_Task material_
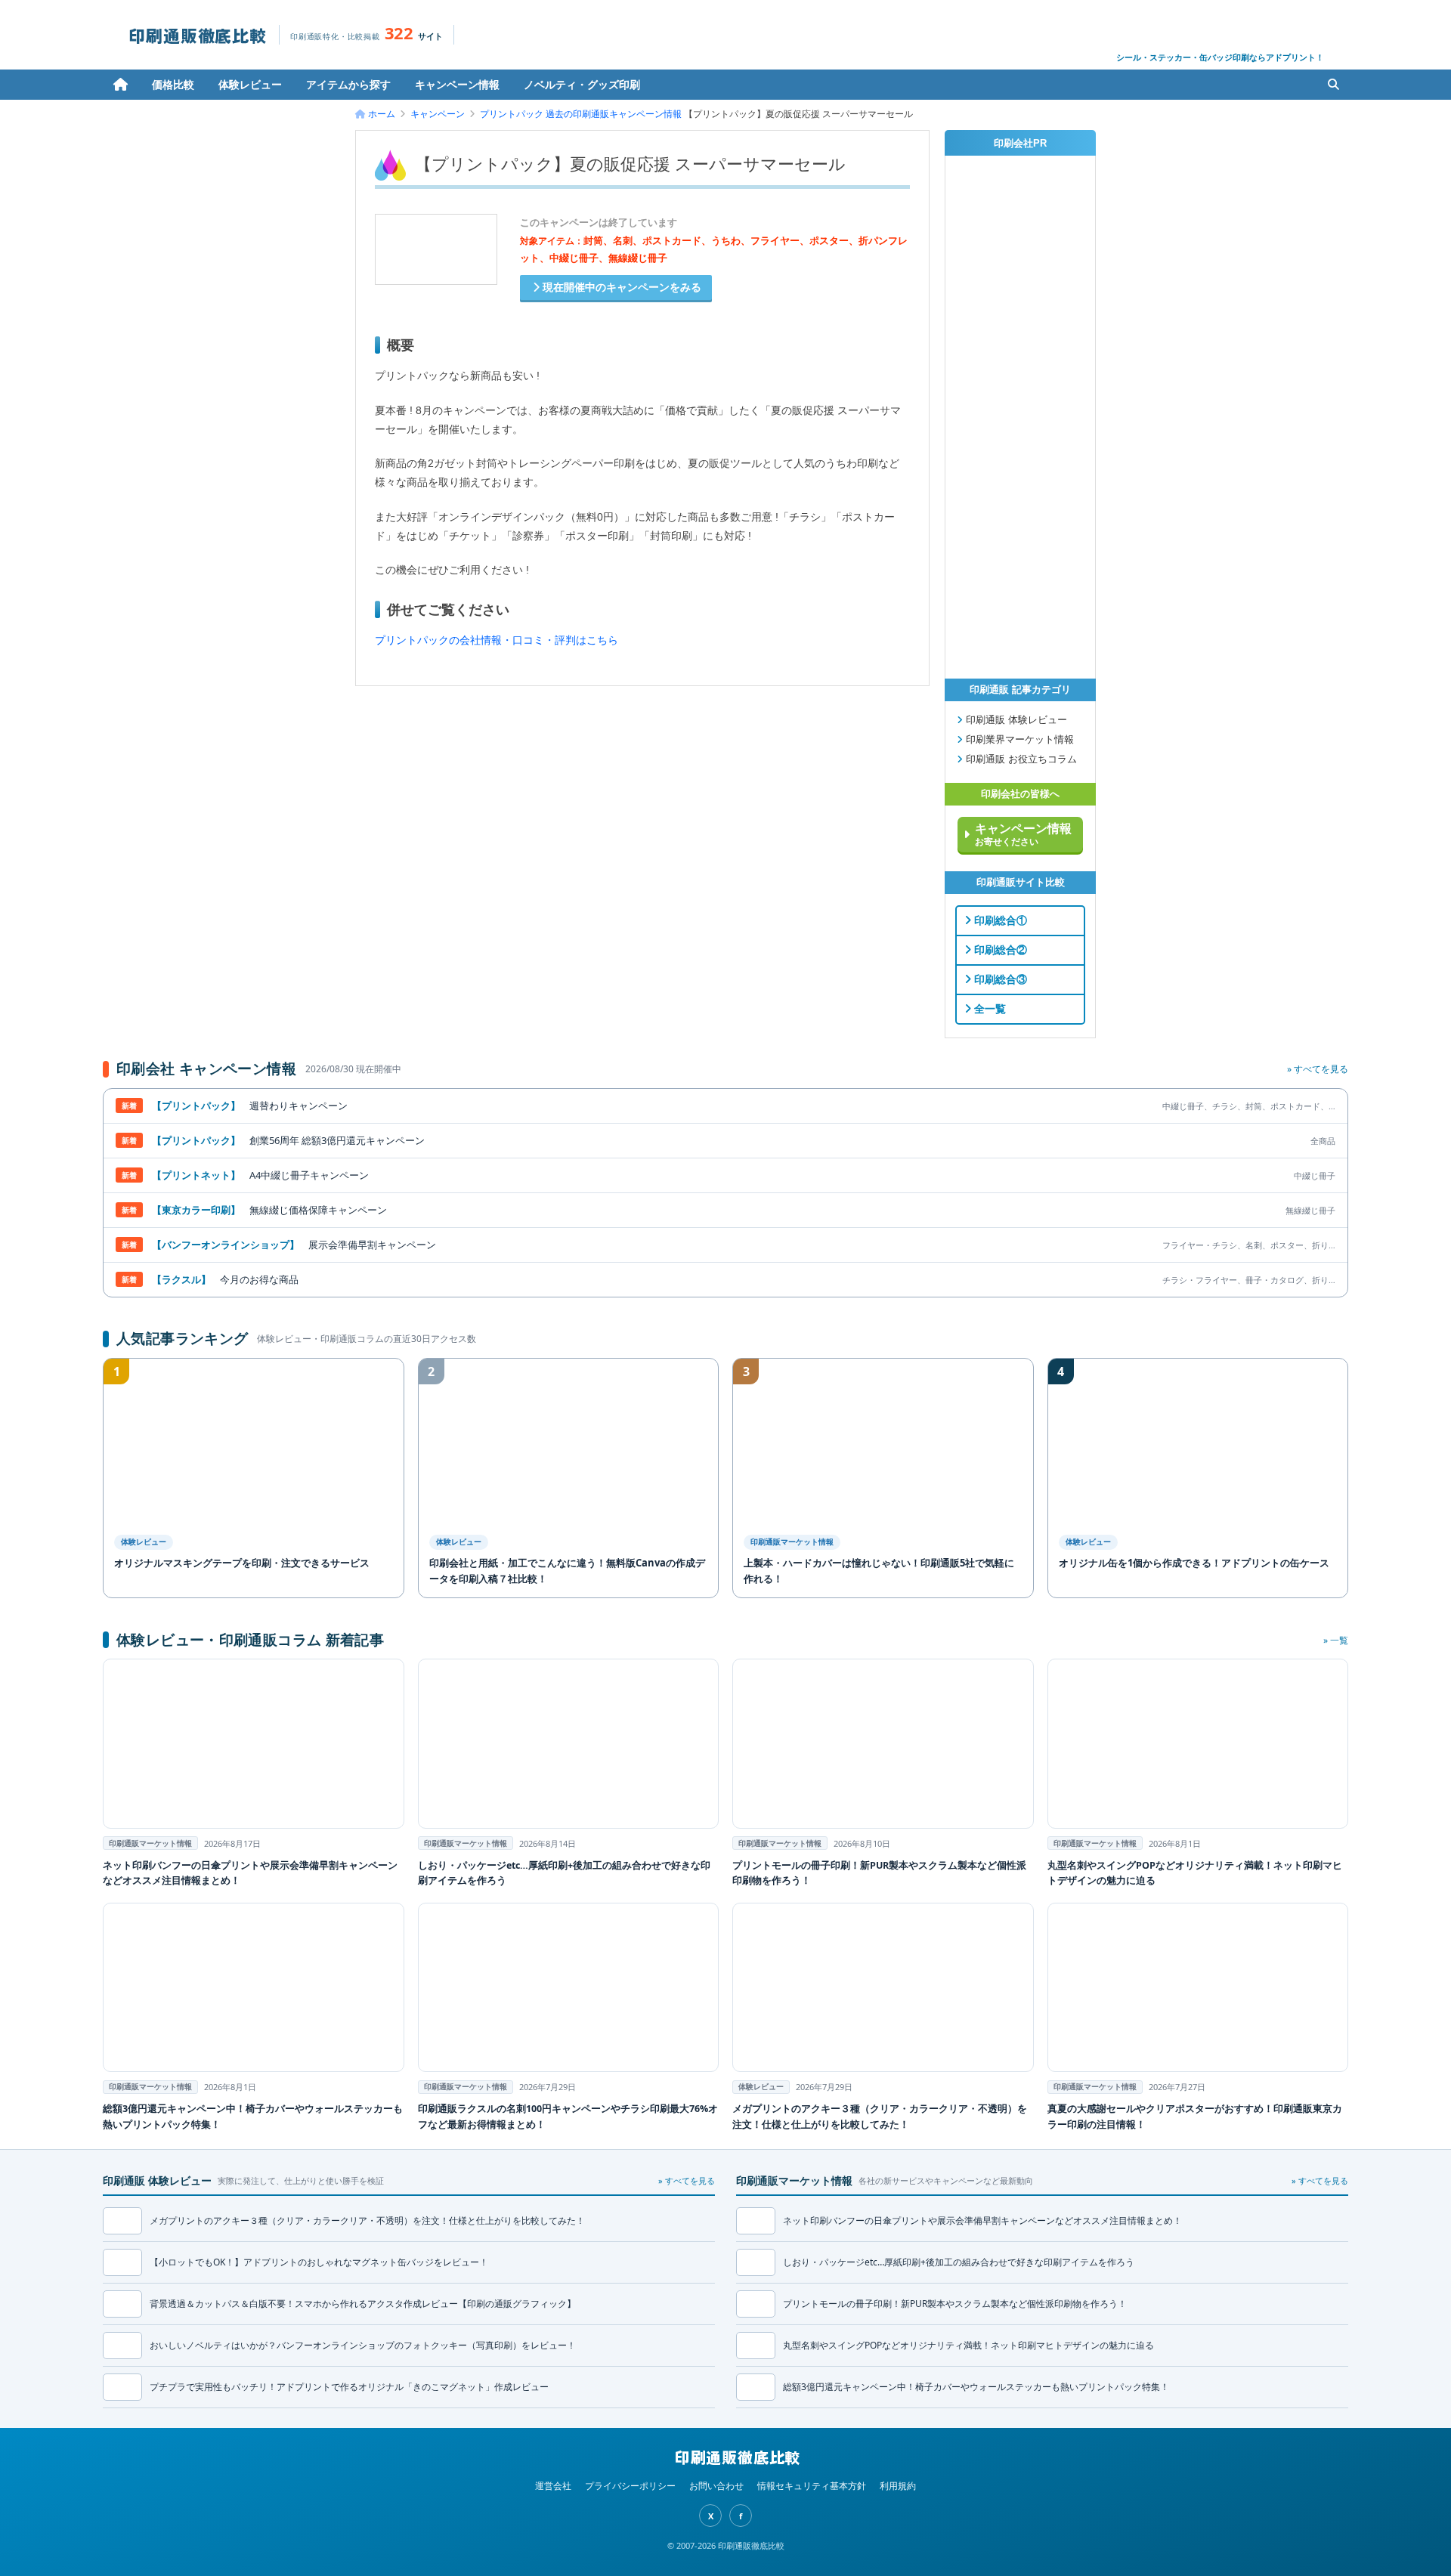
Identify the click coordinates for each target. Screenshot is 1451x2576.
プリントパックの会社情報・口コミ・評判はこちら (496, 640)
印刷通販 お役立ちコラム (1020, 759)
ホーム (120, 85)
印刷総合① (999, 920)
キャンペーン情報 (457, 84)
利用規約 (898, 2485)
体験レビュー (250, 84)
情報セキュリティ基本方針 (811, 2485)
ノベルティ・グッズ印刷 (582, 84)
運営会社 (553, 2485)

_Exercise requirements_
Each entry above should be printed exactly, and any picture in it left out.

_Task answer_
Identify the click coordinates for each target. Screenshot is 1451x2576.
プリントパックの会社情報・口コミ・評判はこちら (496, 640)
印刷通販 お役立ちコラム (1020, 759)
ホーム (120, 85)
印刷総合① (999, 920)
キャンペーン情報 (457, 84)
利用規約 (898, 2485)
体験レビュー (250, 84)
情報セキュリティ基本方針 (811, 2485)
ノベルティ・グッズ印刷 (582, 84)
運営会社 (553, 2485)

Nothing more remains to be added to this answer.